**Task prompt**
Beneath this task are records; print exactly the stretch of them from the line with "How do I perform: Click the Butiko logo?" through the line with "has height=361, width=615.", both ends included.

##### Records for processing #####

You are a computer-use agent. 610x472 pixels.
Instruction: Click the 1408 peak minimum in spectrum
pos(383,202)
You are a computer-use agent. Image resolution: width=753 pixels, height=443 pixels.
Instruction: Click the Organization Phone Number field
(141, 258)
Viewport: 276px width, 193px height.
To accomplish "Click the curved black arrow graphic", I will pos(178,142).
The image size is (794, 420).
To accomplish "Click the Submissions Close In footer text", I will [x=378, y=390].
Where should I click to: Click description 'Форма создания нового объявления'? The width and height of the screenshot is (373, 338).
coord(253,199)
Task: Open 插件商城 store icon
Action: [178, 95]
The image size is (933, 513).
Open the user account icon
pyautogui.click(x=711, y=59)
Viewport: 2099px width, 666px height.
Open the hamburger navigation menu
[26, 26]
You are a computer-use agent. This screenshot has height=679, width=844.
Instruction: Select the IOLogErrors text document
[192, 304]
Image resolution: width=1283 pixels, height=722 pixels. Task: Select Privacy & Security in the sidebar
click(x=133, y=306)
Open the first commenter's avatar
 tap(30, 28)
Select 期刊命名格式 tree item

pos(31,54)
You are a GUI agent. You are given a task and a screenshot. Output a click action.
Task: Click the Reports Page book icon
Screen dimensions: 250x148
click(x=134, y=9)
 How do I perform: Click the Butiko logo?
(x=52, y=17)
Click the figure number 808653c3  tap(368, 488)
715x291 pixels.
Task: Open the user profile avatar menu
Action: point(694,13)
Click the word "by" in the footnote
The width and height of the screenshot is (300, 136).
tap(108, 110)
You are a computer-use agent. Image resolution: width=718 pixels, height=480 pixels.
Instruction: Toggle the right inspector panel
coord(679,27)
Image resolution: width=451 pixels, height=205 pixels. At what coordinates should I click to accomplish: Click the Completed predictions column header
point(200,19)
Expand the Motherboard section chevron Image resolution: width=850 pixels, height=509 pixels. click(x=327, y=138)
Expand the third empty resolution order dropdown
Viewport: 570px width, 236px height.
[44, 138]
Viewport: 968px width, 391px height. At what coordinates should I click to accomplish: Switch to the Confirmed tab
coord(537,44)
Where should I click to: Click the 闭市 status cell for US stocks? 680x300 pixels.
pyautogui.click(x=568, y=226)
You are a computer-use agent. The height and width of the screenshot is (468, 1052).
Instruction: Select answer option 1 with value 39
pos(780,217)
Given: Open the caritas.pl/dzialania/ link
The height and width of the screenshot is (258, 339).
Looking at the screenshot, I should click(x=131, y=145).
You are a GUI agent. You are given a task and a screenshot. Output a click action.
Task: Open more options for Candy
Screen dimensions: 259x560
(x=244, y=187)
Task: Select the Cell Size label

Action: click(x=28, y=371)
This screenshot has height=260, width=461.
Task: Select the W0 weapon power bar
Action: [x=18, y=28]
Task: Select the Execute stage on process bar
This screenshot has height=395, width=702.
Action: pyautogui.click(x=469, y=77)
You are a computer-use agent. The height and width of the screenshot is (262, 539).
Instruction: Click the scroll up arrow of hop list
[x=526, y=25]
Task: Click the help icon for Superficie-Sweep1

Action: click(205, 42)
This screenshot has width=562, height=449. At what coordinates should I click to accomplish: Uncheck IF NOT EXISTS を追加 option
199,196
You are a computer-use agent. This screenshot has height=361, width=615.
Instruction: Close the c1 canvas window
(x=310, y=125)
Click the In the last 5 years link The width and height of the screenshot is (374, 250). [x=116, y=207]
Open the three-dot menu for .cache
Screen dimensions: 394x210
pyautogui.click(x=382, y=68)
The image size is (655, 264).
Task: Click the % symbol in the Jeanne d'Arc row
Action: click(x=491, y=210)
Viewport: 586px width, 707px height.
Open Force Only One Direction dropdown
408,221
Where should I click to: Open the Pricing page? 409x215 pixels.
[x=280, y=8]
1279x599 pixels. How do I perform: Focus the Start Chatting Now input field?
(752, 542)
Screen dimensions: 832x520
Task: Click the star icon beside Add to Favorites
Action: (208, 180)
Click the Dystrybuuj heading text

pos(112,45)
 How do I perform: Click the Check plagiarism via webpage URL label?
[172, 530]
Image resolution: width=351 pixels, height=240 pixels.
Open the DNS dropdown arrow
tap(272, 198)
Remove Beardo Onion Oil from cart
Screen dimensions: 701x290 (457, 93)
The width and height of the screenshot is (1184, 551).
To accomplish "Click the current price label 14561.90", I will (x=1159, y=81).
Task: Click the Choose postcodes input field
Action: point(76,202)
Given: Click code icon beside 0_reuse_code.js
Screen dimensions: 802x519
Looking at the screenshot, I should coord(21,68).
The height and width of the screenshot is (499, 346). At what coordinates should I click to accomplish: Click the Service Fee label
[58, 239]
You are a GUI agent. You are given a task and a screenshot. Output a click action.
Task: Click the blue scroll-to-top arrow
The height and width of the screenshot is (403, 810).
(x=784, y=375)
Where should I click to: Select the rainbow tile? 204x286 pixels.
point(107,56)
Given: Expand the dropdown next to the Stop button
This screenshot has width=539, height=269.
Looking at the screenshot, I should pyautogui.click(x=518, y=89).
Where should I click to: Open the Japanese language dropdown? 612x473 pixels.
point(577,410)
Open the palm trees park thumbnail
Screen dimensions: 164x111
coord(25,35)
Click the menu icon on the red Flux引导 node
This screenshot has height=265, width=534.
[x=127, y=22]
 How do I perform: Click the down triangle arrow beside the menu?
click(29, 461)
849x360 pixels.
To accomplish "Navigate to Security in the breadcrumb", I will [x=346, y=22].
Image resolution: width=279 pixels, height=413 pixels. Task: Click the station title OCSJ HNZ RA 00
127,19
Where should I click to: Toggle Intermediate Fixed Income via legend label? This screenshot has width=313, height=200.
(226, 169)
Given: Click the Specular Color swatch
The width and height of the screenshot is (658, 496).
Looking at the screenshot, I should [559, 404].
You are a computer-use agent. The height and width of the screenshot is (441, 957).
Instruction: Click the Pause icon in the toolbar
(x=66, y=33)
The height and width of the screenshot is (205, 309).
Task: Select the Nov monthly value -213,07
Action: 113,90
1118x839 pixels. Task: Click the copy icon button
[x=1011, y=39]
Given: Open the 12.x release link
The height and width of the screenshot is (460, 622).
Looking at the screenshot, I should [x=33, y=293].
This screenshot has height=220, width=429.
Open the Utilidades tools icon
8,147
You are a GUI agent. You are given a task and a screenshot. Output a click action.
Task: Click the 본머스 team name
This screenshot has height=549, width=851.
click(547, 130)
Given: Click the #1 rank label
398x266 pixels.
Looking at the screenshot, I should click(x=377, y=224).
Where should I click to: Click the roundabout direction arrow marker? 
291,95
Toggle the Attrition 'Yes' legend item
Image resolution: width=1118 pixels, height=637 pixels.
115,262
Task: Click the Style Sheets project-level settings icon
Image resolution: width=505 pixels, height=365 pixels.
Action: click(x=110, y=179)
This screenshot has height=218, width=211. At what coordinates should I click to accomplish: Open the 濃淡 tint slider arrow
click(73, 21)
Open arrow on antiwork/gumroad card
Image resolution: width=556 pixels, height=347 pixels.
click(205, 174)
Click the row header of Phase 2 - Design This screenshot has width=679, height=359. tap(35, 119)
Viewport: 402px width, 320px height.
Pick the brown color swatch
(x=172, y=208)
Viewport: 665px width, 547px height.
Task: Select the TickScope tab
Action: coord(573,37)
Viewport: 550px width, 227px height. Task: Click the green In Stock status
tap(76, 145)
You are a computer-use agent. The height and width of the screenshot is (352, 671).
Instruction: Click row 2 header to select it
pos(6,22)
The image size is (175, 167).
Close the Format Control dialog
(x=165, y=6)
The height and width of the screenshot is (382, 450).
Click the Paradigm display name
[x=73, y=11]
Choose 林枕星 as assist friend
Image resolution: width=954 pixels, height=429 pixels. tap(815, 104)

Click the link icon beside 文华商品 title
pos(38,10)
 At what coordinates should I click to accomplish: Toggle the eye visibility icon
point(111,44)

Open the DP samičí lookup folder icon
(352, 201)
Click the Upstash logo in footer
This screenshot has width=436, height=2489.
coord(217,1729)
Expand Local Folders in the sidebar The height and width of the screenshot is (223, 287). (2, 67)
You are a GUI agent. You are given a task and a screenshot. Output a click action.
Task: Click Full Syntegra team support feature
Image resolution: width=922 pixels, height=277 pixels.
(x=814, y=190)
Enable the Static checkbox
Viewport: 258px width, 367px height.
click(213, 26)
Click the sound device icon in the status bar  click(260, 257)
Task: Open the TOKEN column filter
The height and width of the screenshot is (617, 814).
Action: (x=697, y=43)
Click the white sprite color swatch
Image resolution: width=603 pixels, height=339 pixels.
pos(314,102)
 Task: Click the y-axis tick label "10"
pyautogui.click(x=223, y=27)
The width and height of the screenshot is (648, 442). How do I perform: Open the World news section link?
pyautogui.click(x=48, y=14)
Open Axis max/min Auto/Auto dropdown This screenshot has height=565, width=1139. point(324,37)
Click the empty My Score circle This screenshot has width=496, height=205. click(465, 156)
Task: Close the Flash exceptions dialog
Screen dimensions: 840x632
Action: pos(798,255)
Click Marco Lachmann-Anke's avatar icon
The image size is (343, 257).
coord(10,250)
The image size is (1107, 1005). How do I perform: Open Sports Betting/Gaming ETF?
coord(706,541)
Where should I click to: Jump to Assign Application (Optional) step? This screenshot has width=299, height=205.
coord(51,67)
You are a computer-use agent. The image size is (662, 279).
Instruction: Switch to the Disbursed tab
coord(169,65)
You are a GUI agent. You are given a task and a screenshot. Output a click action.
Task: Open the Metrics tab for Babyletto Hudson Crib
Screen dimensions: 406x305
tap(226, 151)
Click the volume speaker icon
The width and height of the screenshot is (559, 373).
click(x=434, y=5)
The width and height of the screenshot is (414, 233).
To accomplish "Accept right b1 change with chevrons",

#####

**Expected answer**
 How do I perform: Click the Butiko logo?
(x=52, y=17)
Click the figure number 808653c3  tap(368, 488)
715x291 pixels.
Task: Open the user profile avatar menu
Action: point(694,13)
Click the word "by" in the footnote
The width and height of the screenshot is (300, 136).
tap(108, 110)
You are a computer-use agent. Image resolution: width=718 pixels, height=480 pixels.
Instruction: Toggle the right inspector panel
coord(679,27)
Image resolution: width=451 pixels, height=205 pixels. At what coordinates should I click to accomplish: Click the Completed predictions column header
point(200,19)
Expand the Motherboard section chevron Image resolution: width=850 pixels, height=509 pixels. click(x=327, y=138)
Expand the third empty resolution order dropdown
Viewport: 570px width, 236px height.
[44, 138]
Viewport: 968px width, 391px height. At what coordinates should I click to accomplish: Switch to the Confirmed tab
coord(537,44)
Where should I click to: Click the 闭市 status cell for US stocks? 680x300 pixels.
pyautogui.click(x=568, y=226)
You are a computer-use agent. The height and width of the screenshot is (468, 1052).
Instruction: Select answer option 1 with value 39
pos(780,217)
Given: Open the caritas.pl/dzialania/ link
The height and width of the screenshot is (258, 339).
Looking at the screenshot, I should click(x=131, y=145).
You are a GUI agent. You are given a task and a screenshot. Output a click action.
Task: Open more options for Candy
Screen dimensions: 259x560
(x=244, y=187)
Task: Select the Cell Size label

Action: click(x=28, y=371)
This screenshot has height=260, width=461.
Task: Select the W0 weapon power bar
Action: [x=18, y=28]
Task: Select the Execute stage on process bar
This screenshot has height=395, width=702.
Action: pyautogui.click(x=469, y=77)
You are a computer-use agent. The height and width of the screenshot is (262, 539).
Instruction: Click the scroll up arrow of hop list
[x=526, y=25]
Task: Click the help icon for Superficie-Sweep1

Action: click(205, 42)
This screenshot has width=562, height=449. At what coordinates should I click to accomplish: Uncheck IF NOT EXISTS を追加 option
199,196
You are a computer-use agent. This screenshot has height=361, width=615.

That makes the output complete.